Along with Project 17 we submitted evidence to the Special Rapporteur in advance of this report, specifically on the various ways in which the No Recourse to Public Funds (NRPF) condition[2] breaches economic, social and cultural rights.  

The report was very encouraging, noting many of the less obvious barriers to the realisation of the right to social security. 

Priorities for action by governments, that we identified in our evidence and elsewhere, and strongly support included the following:

  1. Addressing gatekeeping

“In the name of saving costs, social protection systems are increasingly designed to discourage fraud, leading to the imposition of complex hurdles and to a mentality in which social workers see themselves as gatekeepers rather than helpers, thus increasing complexity and the distrust of beneficiaries. The result is that those who most need support may end up discouraged or unjustifiably excluded. Non-take-up is thus not merely an administrative or technical issue, it is a political one that requires political will to be overcome.”

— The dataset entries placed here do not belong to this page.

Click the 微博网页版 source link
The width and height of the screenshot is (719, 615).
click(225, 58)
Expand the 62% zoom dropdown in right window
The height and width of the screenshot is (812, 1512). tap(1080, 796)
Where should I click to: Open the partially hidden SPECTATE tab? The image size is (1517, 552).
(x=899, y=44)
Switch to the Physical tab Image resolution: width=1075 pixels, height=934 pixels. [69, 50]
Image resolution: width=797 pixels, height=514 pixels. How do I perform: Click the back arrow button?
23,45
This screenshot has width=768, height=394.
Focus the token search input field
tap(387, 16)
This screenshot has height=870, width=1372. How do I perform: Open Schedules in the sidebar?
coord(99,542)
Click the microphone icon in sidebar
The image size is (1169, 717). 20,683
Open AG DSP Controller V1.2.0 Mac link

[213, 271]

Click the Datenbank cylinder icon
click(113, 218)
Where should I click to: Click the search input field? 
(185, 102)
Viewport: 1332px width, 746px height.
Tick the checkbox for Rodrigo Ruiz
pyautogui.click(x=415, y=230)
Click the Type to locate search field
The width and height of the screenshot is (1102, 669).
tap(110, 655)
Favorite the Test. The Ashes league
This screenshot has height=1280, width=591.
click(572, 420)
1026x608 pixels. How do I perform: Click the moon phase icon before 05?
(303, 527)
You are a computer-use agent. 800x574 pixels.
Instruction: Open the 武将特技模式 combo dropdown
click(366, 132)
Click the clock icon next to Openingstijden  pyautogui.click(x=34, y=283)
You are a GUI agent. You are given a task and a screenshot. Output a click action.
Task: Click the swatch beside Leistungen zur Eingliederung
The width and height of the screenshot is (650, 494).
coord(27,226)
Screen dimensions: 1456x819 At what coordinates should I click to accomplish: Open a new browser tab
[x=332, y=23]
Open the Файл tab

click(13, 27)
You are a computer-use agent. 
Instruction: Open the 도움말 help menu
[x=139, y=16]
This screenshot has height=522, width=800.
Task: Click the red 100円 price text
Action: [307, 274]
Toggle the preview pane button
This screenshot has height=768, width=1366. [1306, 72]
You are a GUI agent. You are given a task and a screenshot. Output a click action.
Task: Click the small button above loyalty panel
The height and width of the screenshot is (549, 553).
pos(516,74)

Gatekeeping is defined as controlling, and usually limiting, general access to something, in this case support. Gatekeeping was a key obstacle we identified in our own report in relation to those subject to NRPF accessing support. Project 17 assert that it has become systemic, in 2019 Project 17 found that 60% of their clients were unlawfully refused Section 17 support when they first approached their local authority and that it was commonplace for families to be turned away before an assessment was conducted.[3]

  1. Social protection as a human right

“The starting point should be to recast social protection not as a favour provided by benevolent governments, but as a human right.”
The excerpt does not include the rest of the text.